● Aim of the task
Go to the line below that contains "Viewport: 782px width, 351px height.". From there to the end of the records, reproduce each line exactly, except the pictures.

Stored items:
====================
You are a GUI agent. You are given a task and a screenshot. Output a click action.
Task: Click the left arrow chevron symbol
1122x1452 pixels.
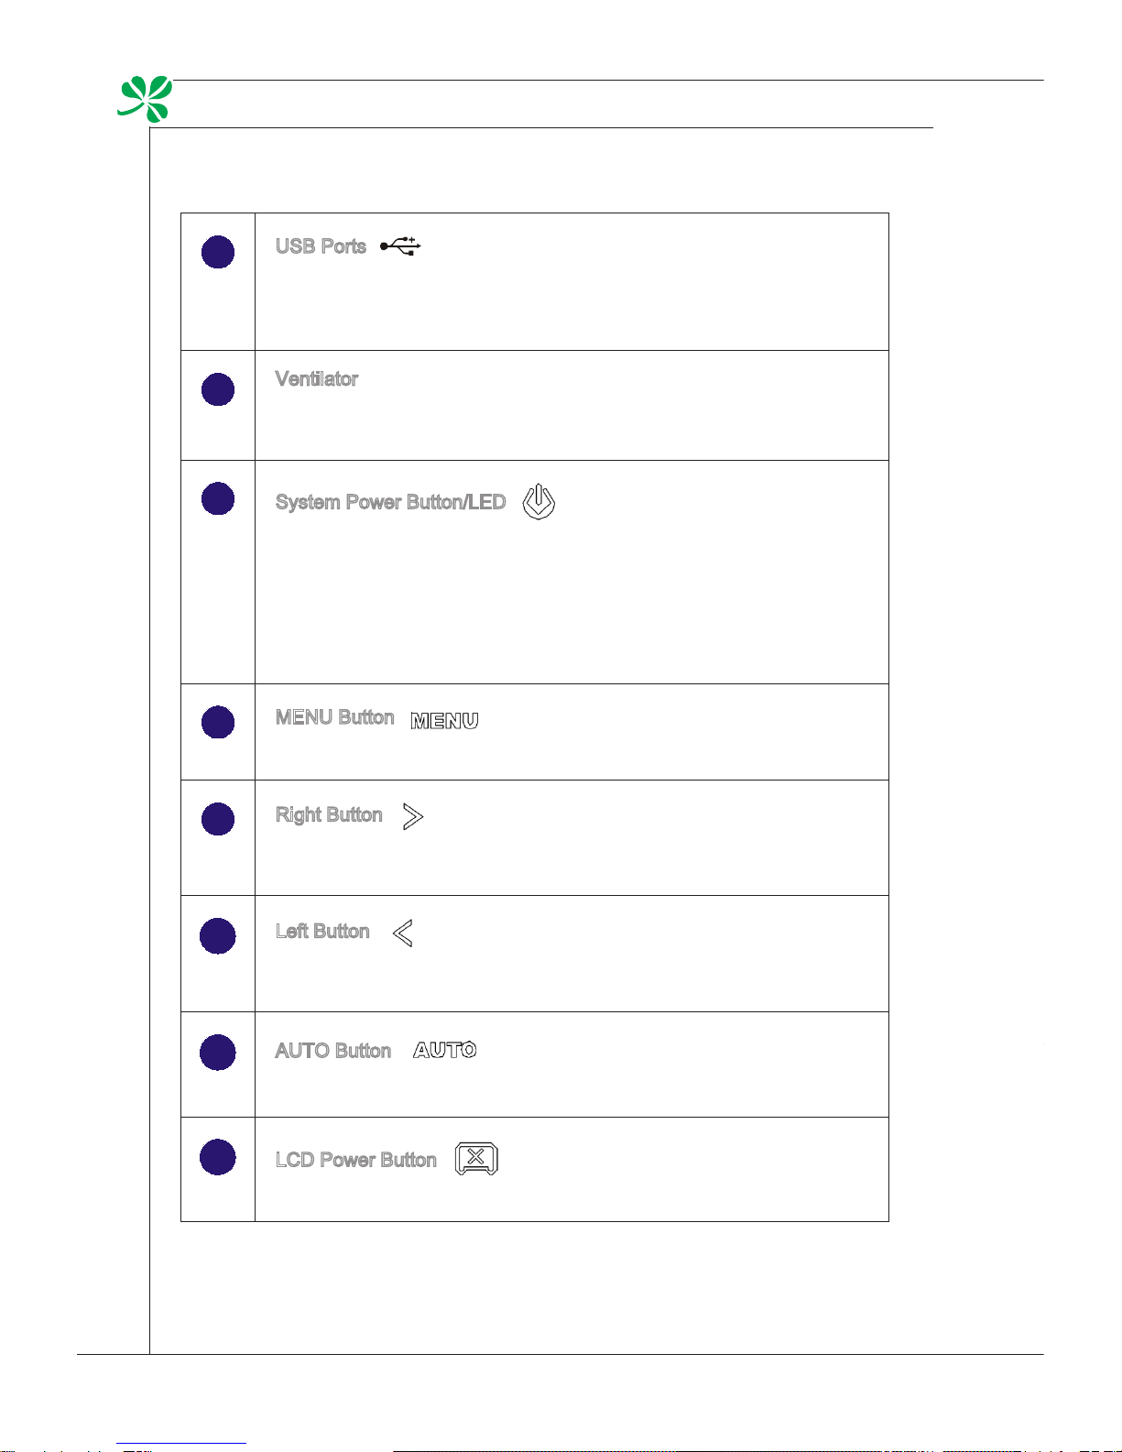pos(403,933)
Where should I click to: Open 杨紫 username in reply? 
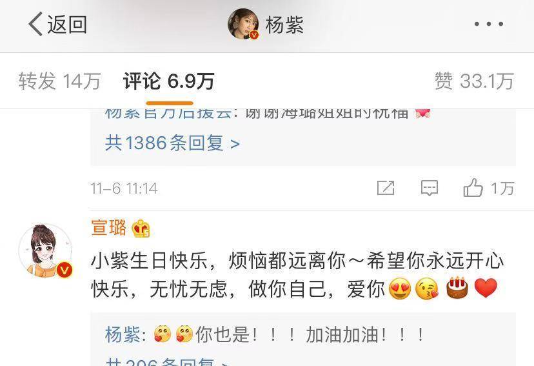click(123, 334)
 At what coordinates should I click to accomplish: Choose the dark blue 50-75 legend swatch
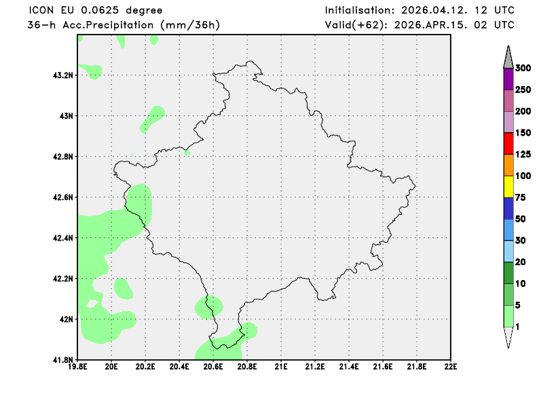point(508,208)
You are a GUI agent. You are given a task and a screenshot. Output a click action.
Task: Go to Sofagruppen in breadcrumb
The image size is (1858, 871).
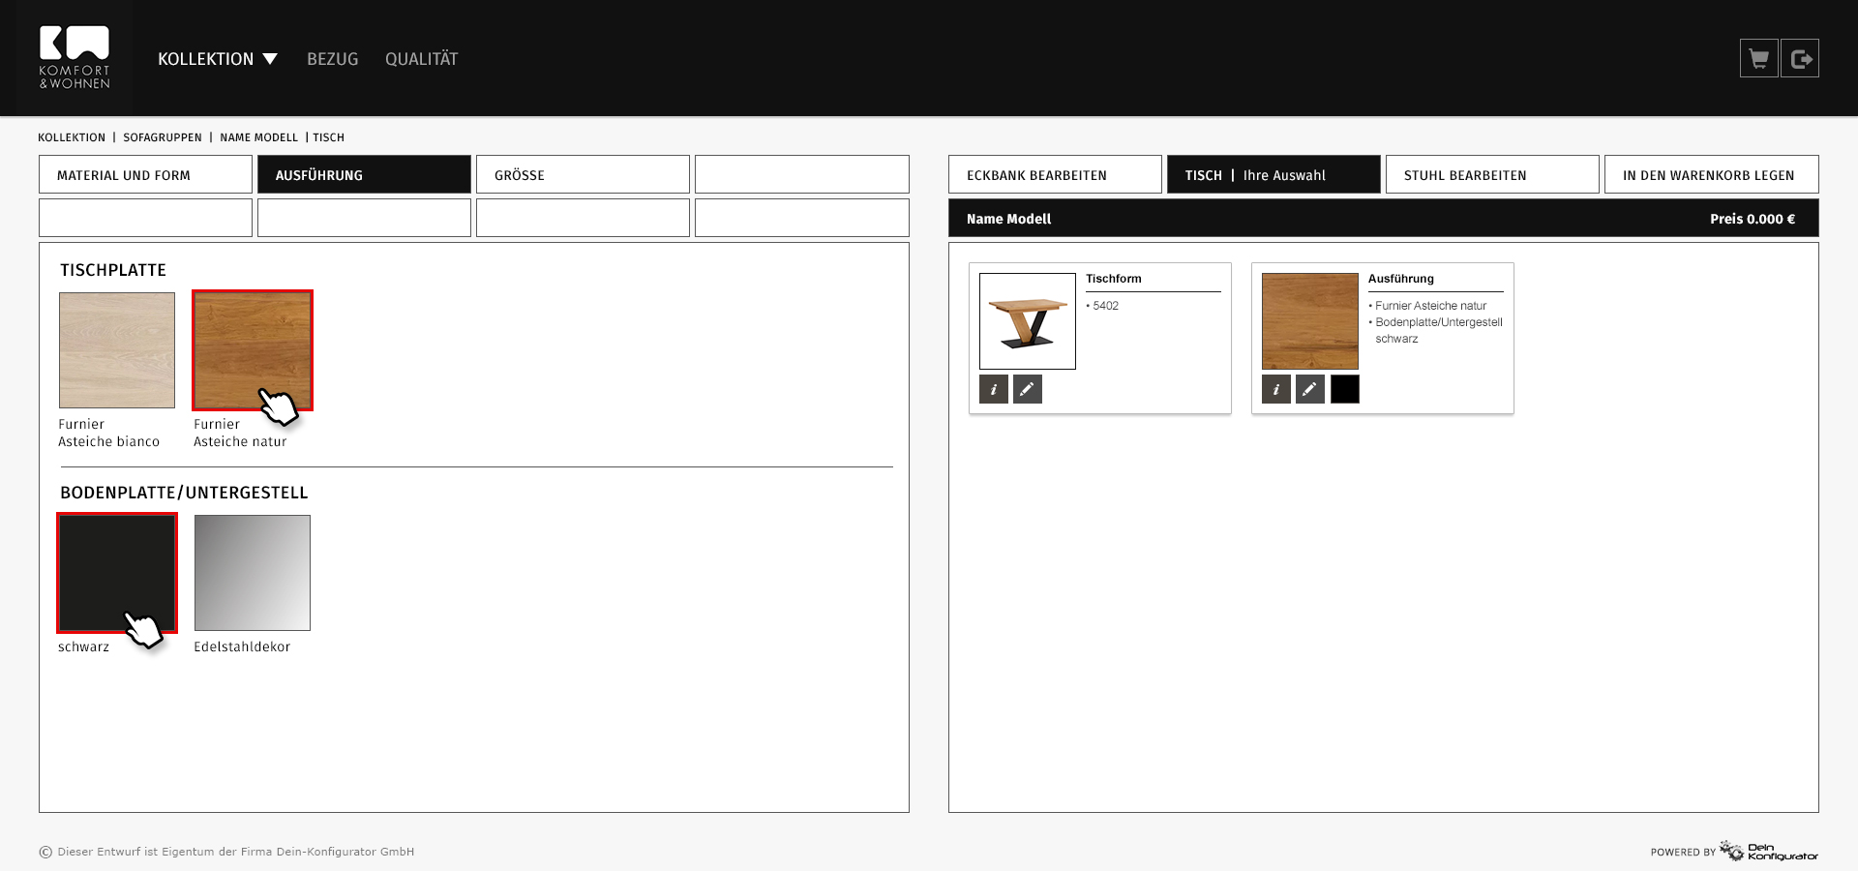click(x=163, y=137)
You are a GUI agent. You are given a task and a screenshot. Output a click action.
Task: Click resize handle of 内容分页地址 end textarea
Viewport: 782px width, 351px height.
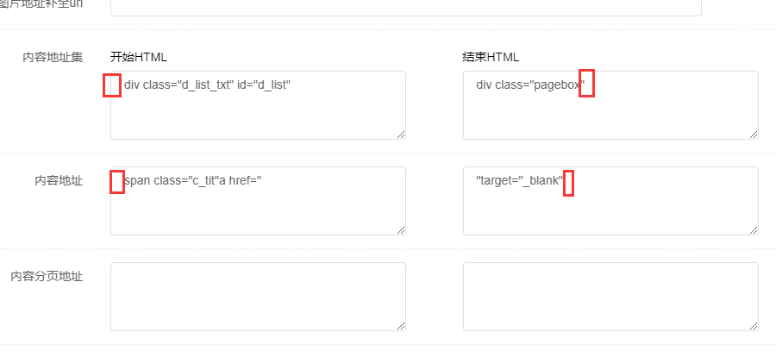(x=754, y=325)
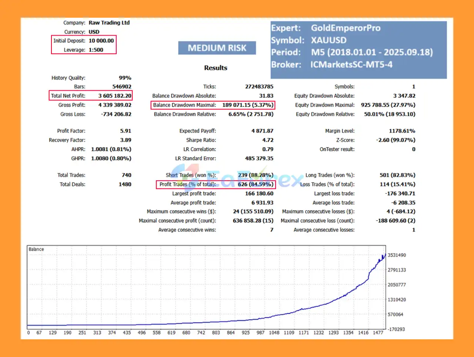Click the highlighted Total Net Profit value
474x357 pixels.
pyautogui.click(x=114, y=96)
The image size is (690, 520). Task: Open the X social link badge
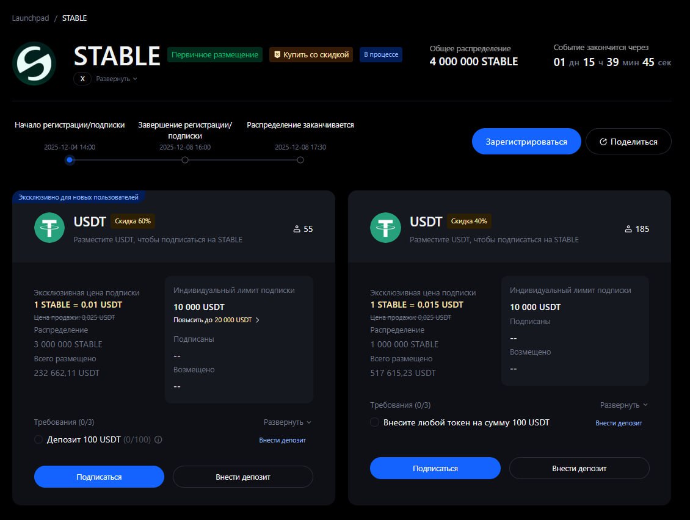coord(82,79)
====================
● Finished exercise
Viewport: 782px width, 351px height.
(x=754, y=325)
Click the highlighted Total Net Profit value
474x357 pixels.
pyautogui.click(x=114, y=96)
The image size is (690, 520). Task: Open the X social link badge
coord(82,79)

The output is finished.